L’entreprise chocolatière Menier est un joyau de l’architecture industrielle, premier bâtiment industriel classé monument historique en 1992. Jean-Antoine Brutus Menier investit le vieux moulin à eau datant du XIIème siècle à Noisiel en Seine et Marne, en 1825. Le chocolat est alors une denrée rare qui enrobe les médicaments. En 1836, l’invention de la plaquette de chocolat augmente considérablement la production. En 1869, l’architecte Jules Saulnier secondé par l’ingénieur Armand Moisant remplace les roues en bois par des turbines et prend le parti pris de dévoiler la structure en métal sur toutes les façades. La brique devient un habillage, celles-ci forment des motifs géométriques agrémentés de céramiques luxueuses, matériau coûteux et innovant pour l’époque. Le site est sauvé avec l’insistance de la commune et de la direction du patrimoine du ministère de la culture, il deviendra le siège social des usines Nestlé en 1996. Les bâtiments seront réhabilités par le cabinet d’architecture Reichen et Robert.

» **Objectif visé**: D’après le document source sur la chocolaterie Menier, quelle invention de 1836 a fortement augmenté la production ? Les entrées qui viennent ensuite forment un matériau à part, sans lien avec le document source.

» **Données fournies**:
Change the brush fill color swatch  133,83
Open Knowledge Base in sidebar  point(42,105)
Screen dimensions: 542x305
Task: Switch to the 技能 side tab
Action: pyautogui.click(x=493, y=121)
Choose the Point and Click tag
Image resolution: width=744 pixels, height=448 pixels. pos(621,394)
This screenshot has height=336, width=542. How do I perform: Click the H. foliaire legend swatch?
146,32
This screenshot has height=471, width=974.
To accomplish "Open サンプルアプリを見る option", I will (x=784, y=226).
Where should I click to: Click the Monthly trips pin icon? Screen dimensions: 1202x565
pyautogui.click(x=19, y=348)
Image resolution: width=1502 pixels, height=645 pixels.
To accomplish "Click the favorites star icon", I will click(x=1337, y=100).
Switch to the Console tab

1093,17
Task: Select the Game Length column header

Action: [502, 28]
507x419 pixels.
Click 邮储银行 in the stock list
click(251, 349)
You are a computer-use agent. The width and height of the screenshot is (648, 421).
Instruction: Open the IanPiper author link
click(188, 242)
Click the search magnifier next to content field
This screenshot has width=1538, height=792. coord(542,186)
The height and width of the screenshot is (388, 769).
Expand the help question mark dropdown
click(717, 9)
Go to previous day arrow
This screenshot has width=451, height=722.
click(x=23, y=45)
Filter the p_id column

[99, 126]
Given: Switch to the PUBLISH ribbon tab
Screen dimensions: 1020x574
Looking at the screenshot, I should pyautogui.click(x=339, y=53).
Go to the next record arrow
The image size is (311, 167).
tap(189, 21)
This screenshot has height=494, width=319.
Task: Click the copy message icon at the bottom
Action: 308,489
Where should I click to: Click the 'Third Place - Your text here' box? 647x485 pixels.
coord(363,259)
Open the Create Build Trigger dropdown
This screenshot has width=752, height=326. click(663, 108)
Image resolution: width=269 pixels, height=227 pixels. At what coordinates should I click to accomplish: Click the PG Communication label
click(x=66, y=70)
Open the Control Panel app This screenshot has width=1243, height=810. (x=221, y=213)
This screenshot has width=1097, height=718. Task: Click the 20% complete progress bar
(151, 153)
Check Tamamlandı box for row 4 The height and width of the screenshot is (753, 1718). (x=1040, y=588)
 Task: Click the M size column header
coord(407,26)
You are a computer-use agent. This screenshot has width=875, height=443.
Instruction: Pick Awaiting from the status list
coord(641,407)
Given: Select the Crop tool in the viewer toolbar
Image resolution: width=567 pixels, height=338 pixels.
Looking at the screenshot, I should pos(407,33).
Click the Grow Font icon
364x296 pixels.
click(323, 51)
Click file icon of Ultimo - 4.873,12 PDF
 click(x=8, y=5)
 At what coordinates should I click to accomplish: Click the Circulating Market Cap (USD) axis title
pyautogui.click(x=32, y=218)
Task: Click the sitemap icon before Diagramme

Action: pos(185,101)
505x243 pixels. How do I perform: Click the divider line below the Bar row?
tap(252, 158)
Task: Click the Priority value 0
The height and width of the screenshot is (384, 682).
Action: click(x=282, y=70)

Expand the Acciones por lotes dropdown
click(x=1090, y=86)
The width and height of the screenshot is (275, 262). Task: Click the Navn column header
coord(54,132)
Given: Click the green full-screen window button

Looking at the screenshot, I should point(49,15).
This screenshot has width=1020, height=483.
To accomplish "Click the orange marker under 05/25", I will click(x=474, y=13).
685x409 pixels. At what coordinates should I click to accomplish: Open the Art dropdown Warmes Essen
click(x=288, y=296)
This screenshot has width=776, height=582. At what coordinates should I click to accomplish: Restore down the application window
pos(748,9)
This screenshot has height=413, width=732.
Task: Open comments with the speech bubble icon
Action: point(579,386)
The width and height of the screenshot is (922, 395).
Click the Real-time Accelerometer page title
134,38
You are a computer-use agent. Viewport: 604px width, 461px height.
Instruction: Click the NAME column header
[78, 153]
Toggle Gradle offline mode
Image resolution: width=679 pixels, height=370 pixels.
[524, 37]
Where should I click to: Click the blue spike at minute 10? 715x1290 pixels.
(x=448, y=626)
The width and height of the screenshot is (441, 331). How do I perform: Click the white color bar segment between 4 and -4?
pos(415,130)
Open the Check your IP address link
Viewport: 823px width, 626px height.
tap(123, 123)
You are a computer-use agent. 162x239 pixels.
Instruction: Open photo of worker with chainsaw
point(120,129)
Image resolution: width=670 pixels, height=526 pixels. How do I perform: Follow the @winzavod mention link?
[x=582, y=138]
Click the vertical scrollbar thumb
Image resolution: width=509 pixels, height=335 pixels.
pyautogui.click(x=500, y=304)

» **Réponse attendue**: L’invention de la plaquette de chocolat.